Jane has a bike with a 22-inch rear wheel. The wheel sprocket is 3 inches in diameter and the pedal sprocket is 4 inches in diameter (the sprockets hold the chain.) How fast in miles per hour is she going if she pedals at a rate of 100 revolutions per minute?

Rear-wheel diamater: 22

Wheel sprocket on rear-wheel: 3

Pedal sprocket: 4
AngularSpeed: 100revs/min

R1= radius of rear
W1=angular speed of rear

R2=radius of pedal sprocket
W2=Angular speed of pedal sprocket

(R1)(W1)=(R2)(W2)<-----(EQ1)
Plug in the corresponding values, but before that convert the 100revs into radiance per hour since the problem is asking of "how fast miles/hour"

The angular speed of the Rear-Sprocket and The rear wheel is Equal. The reason is because the sprocket is located on the wheel thus
Angular speed(sprocket)=Angular speed(wheel)

After you get the angular speed of the Rear sprocket on Equation one (EQ1) you can calculate the distance it covers by using the S=R(Theta)

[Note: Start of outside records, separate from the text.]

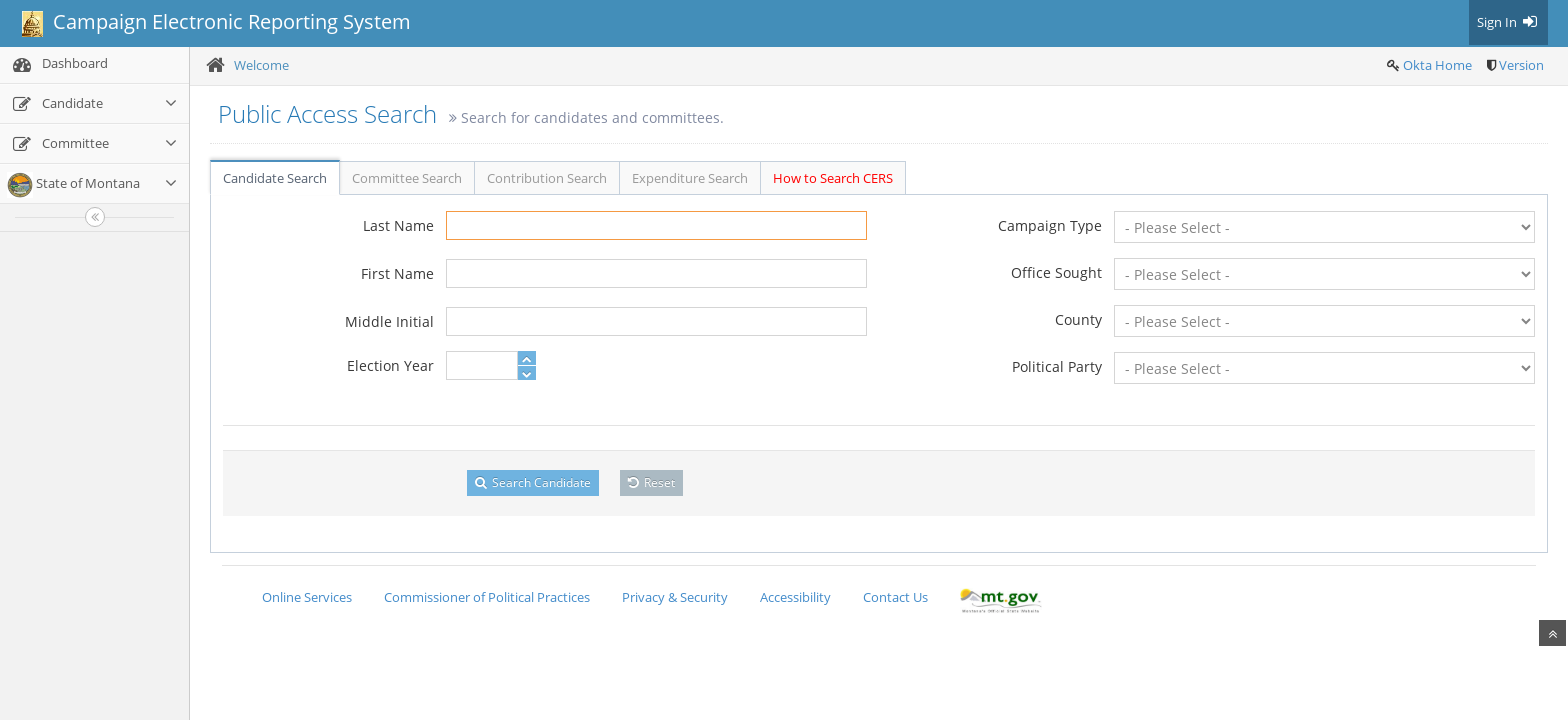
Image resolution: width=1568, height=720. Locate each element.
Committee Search (407, 178)
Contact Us (895, 597)
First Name (397, 273)
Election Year (390, 365)
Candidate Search (275, 178)
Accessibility (795, 597)
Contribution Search (547, 178)
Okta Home (1437, 65)
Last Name (398, 225)
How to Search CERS (833, 178)
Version (1521, 65)
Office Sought (1056, 272)
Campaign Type (1050, 225)
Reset (651, 482)
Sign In (1508, 22)
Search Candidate (533, 482)
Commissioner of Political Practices (487, 597)
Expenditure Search (690, 178)
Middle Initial (389, 321)
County (1078, 319)
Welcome (261, 65)
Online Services (307, 597)
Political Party (1057, 366)
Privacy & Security (675, 597)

where in the theta must be in radiance* and the radius u must use must be the radius of the wheel since we are looking for the distance of the wheel given a certain angle and radius of course.

pedal sprocket diameter* 4 inches

Be careful of the diameter, u need to divide it by 2 to get the radius.

To determine how fast Jane is going in miles per hour, we need to use a few formulas and conversion factors. Firstly, we need to calculate the distance covered per revolution. Then, we'll calculate the distance she covers in one minute based on her pedal rate and the diameter of the pedal sprocket. Finally, we'll convert the distance per minute to miles per hour.

1. Calculate the distance covered per revolution:
Since the diameter of the rear wheel is given, we can calculate the circumference of the wheel by using the formula:
Circumference = π * diameter

Let's plug in the values:
Circumference = π * 22 inches

2. Calculate the distance covered in one minute:
Since Jane pedals at a rate of 100 revolutions per minute, we need to multiply the distance covered per revolution by the number of revolutions:
Distance per Minute = Circumference * Number of Revolutions

3. Convert the distance covered per minute to miles per hour:
To convert from inches to miles, we need to divide by the number of inches in a mile (which is 63,360 inches). Then, to convert from minutes to hours, we divide by the number of minutes in an hour (which is 60 minutes).

Distance per Hour = (Distance per Minute / (inches in a mile)) * (minutes in an hour)

Let's perform the calculations:

1. Circumference = π * 22 inches
Circumference ≈ 3.1416 * 22 inches
Circumference ≈ 69.1152 inches

2. Distance per Minute = Circumference * 100 revolutions
Distance per Minute = 69.1152 inches * 100
Distance per Minute = 6911.52 inches

3. Distance per Hour = (Distance per Minute / 63360 inches) * (60 minutes)
Distance per Hour = (6911.52 inches / 63360 inches) * 60
Distance per Hour ≈ 0.6893 miles per hour

So, if Jane pedals at a rate of 100 revolutions per minute, she is going approximately 0.6893 miles per hour.